Records from a dataset:

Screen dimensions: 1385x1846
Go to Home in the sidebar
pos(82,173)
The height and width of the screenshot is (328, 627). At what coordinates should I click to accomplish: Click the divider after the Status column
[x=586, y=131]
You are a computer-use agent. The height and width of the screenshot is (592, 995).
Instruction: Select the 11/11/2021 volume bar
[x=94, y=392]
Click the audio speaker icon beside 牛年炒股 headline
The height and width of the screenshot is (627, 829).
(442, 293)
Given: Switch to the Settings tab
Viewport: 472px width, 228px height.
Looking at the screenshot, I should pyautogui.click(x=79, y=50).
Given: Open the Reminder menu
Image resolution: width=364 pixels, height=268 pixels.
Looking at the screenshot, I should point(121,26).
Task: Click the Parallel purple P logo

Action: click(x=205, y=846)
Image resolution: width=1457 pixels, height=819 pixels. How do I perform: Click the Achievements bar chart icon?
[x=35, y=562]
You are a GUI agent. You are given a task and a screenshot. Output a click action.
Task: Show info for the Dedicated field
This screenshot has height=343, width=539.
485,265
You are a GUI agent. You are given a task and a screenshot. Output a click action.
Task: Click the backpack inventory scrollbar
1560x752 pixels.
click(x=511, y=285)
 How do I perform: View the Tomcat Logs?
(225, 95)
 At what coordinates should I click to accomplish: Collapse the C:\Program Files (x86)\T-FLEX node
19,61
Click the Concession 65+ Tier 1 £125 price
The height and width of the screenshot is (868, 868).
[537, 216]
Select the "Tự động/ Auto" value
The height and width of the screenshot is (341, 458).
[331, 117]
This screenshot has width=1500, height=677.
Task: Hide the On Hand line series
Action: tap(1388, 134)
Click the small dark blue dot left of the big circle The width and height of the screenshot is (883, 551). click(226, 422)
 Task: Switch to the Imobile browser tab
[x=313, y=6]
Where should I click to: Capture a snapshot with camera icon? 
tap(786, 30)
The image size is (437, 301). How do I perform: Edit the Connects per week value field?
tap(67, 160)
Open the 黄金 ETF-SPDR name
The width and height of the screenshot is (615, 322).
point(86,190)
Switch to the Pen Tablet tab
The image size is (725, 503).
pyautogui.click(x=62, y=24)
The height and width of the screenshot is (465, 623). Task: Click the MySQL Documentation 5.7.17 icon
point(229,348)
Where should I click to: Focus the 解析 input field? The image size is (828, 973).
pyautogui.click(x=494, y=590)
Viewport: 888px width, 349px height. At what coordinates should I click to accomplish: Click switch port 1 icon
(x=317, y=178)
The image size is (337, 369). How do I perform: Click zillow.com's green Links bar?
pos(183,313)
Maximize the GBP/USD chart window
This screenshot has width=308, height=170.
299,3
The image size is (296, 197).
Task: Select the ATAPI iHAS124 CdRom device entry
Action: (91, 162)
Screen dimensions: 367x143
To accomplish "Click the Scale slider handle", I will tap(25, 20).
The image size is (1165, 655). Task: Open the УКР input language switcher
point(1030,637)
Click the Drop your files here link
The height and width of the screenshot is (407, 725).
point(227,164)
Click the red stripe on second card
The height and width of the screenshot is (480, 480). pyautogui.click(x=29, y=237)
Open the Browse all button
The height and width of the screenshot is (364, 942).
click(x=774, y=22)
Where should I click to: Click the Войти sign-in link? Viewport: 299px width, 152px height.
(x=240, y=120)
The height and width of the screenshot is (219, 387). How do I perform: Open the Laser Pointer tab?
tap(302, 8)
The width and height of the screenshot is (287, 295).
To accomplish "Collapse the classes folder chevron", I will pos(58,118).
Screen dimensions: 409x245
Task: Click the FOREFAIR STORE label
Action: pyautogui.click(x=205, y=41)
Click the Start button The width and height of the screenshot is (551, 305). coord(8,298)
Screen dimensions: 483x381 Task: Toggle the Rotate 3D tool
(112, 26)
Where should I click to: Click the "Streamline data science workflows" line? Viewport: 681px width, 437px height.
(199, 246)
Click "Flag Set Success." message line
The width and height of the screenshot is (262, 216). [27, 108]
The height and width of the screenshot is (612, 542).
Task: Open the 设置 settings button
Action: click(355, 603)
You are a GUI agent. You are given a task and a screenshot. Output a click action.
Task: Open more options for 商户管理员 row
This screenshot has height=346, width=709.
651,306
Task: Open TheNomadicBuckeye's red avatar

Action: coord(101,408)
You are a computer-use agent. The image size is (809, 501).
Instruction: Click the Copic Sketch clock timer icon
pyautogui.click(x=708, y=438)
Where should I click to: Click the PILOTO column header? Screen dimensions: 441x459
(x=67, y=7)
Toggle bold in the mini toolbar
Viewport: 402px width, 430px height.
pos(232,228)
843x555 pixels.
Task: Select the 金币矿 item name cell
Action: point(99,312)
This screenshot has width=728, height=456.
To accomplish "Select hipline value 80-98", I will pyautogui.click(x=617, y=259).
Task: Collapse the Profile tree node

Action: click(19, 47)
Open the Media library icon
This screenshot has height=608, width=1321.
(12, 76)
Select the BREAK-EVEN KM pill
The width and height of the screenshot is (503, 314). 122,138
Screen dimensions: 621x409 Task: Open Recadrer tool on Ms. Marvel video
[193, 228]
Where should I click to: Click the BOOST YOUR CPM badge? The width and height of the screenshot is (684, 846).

▶ [Goal of the exercise]:
Starting at the first line of the records above, please copy every line exactly through the line containing "Click the Concession 65+ Tier 1 £125 price", and stop there.

▶ [Reply]:
Screen dimensions: 1385x1846
Go to Home in the sidebar
pos(82,173)
The height and width of the screenshot is (328, 627). At what coordinates should I click to accomplish: Click the divider after the Status column
[x=586, y=131]
You are a computer-use agent. The height and width of the screenshot is (592, 995).
Instruction: Select the 11/11/2021 volume bar
[x=94, y=392]
Click the audio speaker icon beside 牛年炒股 headline
The height and width of the screenshot is (627, 829).
(442, 293)
Given: Switch to the Settings tab
Viewport: 472px width, 228px height.
Looking at the screenshot, I should pyautogui.click(x=79, y=50).
Given: Open the Reminder menu
Image resolution: width=364 pixels, height=268 pixels.
Looking at the screenshot, I should point(121,26).
Task: Click the Parallel purple P logo

Action: click(x=205, y=846)
Image resolution: width=1457 pixels, height=819 pixels. How do I perform: Click the Achievements bar chart icon?
[x=35, y=562]
You are a GUI agent. You are given a task and a screenshot. Output a click action.
Task: Show info for the Dedicated field
This screenshot has height=343, width=539.
485,265
You are a GUI agent. You are given a task and a screenshot. Output a click action.
Task: Click the backpack inventory scrollbar
1560x752 pixels.
click(x=511, y=285)
 How do I perform: View the Tomcat Logs?
(225, 95)
 At what coordinates should I click to accomplish: Collapse the C:\Program Files (x86)\T-FLEX node
19,61
Click the Concession 65+ Tier 1 £125 price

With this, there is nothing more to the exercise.